■ **ASSIGNMENT**:
Nothing should be left out: output all of the entries exactly.
◇ ◇ ◇ ◇ ◇
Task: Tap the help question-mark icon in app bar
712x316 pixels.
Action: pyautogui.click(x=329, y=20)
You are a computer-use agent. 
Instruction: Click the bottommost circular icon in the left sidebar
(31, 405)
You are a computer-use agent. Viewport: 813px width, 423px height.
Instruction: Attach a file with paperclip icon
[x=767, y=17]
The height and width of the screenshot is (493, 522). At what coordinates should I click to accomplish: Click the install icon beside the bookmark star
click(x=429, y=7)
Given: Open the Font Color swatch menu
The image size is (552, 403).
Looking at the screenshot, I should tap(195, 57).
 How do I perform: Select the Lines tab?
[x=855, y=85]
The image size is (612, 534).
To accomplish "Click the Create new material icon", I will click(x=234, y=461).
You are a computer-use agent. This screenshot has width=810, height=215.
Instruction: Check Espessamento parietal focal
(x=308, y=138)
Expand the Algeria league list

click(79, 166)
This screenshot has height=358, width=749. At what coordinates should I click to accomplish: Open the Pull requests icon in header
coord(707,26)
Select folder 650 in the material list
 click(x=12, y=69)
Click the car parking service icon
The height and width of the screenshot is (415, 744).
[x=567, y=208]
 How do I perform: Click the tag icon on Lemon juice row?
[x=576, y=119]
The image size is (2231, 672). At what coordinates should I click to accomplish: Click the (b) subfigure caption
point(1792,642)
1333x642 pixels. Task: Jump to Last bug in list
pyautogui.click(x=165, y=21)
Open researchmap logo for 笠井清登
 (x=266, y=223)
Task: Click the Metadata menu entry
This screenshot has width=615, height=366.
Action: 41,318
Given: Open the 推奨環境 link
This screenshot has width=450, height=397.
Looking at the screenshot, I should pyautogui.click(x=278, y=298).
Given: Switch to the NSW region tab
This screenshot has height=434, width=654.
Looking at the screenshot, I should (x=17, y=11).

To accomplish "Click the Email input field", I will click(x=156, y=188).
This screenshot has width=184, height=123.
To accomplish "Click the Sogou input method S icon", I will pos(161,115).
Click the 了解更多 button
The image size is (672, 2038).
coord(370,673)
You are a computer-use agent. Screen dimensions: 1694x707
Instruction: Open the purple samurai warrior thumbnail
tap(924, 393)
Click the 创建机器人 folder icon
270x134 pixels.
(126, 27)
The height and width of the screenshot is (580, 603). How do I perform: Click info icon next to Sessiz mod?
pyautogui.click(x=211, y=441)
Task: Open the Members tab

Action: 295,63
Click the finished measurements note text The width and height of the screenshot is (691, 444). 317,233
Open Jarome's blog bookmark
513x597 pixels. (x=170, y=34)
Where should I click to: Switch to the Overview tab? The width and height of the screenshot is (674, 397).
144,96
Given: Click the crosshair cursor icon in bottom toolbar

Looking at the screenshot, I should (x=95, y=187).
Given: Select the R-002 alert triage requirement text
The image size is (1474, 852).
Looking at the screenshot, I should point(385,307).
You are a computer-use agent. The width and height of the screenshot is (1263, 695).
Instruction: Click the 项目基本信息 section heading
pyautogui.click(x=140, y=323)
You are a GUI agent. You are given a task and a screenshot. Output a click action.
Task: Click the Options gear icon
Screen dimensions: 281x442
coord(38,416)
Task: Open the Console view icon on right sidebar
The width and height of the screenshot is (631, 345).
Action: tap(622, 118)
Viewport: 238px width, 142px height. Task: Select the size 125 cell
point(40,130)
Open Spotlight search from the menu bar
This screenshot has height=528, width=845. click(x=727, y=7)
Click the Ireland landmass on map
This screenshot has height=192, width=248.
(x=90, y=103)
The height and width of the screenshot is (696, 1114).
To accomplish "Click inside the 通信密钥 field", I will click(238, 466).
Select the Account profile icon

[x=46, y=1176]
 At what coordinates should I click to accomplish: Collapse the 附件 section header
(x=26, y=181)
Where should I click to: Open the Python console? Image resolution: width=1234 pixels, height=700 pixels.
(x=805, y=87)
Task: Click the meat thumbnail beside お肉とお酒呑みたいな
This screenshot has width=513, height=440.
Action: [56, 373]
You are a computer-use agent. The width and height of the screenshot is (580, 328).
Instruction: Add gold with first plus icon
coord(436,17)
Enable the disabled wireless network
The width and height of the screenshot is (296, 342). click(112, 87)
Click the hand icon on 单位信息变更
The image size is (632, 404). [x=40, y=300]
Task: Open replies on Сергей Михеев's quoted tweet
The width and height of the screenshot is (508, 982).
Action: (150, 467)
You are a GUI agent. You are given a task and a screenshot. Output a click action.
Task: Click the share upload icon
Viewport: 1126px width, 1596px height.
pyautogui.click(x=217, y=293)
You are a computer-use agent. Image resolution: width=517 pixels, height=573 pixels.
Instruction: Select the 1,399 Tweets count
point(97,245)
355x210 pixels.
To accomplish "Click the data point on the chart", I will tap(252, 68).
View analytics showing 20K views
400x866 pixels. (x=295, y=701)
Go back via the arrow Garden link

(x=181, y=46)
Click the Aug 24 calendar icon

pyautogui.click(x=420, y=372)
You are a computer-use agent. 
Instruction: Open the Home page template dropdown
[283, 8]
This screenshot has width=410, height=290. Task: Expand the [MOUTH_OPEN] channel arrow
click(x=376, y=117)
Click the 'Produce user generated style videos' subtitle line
◇ ◇ ◇ ◇ ◇
■ **PROBLEM SOLUTION**:
Task: Tap the help question-mark icon in app bar
712x316 pixels.
Action: pyautogui.click(x=329, y=20)
You are a computer-use agent. 
Instruction: Click the bottommost circular icon in the left sidebar
(31, 405)
You are a computer-use agent. Viewport: 813px width, 423px height.
Instruction: Attach a file with paperclip icon
[x=767, y=17]
The height and width of the screenshot is (493, 522). At what coordinates should I click to accomplish: Click the install icon beside the bookmark star
click(x=429, y=7)
Given: Open the Font Color swatch menu
The image size is (552, 403).
Looking at the screenshot, I should tap(195, 57).
 How do I perform: Select the Lines tab?
[x=855, y=85]
The image size is (612, 534).
To accomplish "Click the Create new material icon", I will click(x=234, y=461).
You are a computer-use agent. This screenshot has width=810, height=215.
Instruction: Check Espessamento parietal focal
(x=308, y=138)
Expand the Algeria league list

click(79, 166)
This screenshot has height=358, width=749. At what coordinates should I click to accomplish: Open the Pull requests icon in header
coord(707,26)
Select folder 650 in the material list
 click(x=12, y=69)
Click the car parking service icon
The height and width of the screenshot is (415, 744).
[x=567, y=208]
 How do I perform: Click the tag icon on Lemon juice row?
[x=576, y=119]
The image size is (2231, 672). At what coordinates should I click to accomplish: Click the (b) subfigure caption
point(1792,642)
1333x642 pixels. Task: Jump to Last bug in list
pyautogui.click(x=165, y=21)
Open researchmap logo for 笠井清登
 (x=266, y=223)
Task: Click the Metadata menu entry
This screenshot has width=615, height=366.
Action: 41,318
Given: Open the 推奨環境 link
This screenshot has width=450, height=397.
Looking at the screenshot, I should pyautogui.click(x=278, y=298).
Given: Switch to the NSW region tab
This screenshot has height=434, width=654.
Looking at the screenshot, I should (x=17, y=11).

To accomplish "Click the Email input field", I will click(x=156, y=188).
This screenshot has width=184, height=123.
To accomplish "Click the Sogou input method S icon", I will pos(161,115).
Click the 了解更多 button
The image size is (672, 2038).
coord(370,673)
You are a computer-use agent. Screen dimensions: 1694x707
Instruction: Open the purple samurai warrior thumbnail
tap(924, 393)
Click the 创建机器人 folder icon
270x134 pixels.
(126, 27)
The height and width of the screenshot is (580, 603). How do I perform: Click info icon next to Sessiz mod?
pyautogui.click(x=211, y=441)
Task: Open the Members tab

Action: 295,63
Click the finished measurements note text The width and height of the screenshot is (691, 444). 317,233
Open Jarome's blog bookmark
513x597 pixels. (x=170, y=34)
Where should I click to: Switch to the Overview tab? The width and height of the screenshot is (674, 397).
144,96
Given: Click the crosshair cursor icon in bottom toolbar

Looking at the screenshot, I should (x=95, y=187).
Given: Select the R-002 alert triage requirement text
The image size is (1474, 852).
Looking at the screenshot, I should point(385,307).
You are a computer-use agent. The width and height of the screenshot is (1263, 695).
Instruction: Click the 项目基本信息 section heading
pyautogui.click(x=140, y=323)
You are a GUI agent. You are given a task and a screenshot. Output a click action.
Task: Click the Options gear icon
Screen dimensions: 281x442
coord(38,416)
Task: Open the Console view icon on right sidebar
The width and height of the screenshot is (631, 345).
Action: tap(622, 118)
Viewport: 238px width, 142px height. Task: Select the size 125 cell
point(40,130)
Open Spotlight search from the menu bar
This screenshot has height=528, width=845. click(x=727, y=7)
Click the Ireland landmass on map
This screenshot has height=192, width=248.
(x=90, y=103)
The height and width of the screenshot is (696, 1114).
To accomplish "Click inside the 通信密钥 field", I will click(238, 466).
Select the Account profile icon

[x=46, y=1176]
 At what coordinates should I click to accomplish: Collapse the 附件 section header
(x=26, y=181)
Where should I click to: Open the Python console? Image resolution: width=1234 pixels, height=700 pixels.
(x=805, y=87)
Task: Click the meat thumbnail beside お肉とお酒呑みたいな
This screenshot has width=513, height=440.
Action: [56, 373]
You are a computer-use agent. The width and height of the screenshot is (580, 328).
Instruction: Add gold with first plus icon
coord(436,17)
Enable the disabled wireless network
The width and height of the screenshot is (296, 342). click(112, 87)
Click the hand icon on 单位信息变更
The image size is (632, 404). [x=40, y=300]
Task: Open replies on Сергей Михеев's quoted tweet
The width and height of the screenshot is (508, 982).
Action: (150, 467)
You are a GUI agent. You are given a task and a screenshot. Output a click action.
Task: Click the share upload icon
Viewport: 1126px width, 1596px height.
pyautogui.click(x=217, y=293)
You are a computer-use agent. Image resolution: width=517 pixels, height=573 pixels.
Instruction: Select the 1,399 Tweets count
point(97,245)
355x210 pixels.
To accomplish "Click the data point on the chart", I will tap(252, 68).
View analytics showing 20K views
400x866 pixels. (x=295, y=701)
Go back via the arrow Garden link

(x=181, y=46)
Click the Aug 24 calendar icon

pyautogui.click(x=420, y=372)
You are a computer-use agent. 
Instruction: Open the Home page template dropdown
[283, 8]
This screenshot has width=410, height=290. Task: Expand the [MOUTH_OPEN] channel arrow
click(x=376, y=117)
Click the 'Produce user generated style videos' subtitle line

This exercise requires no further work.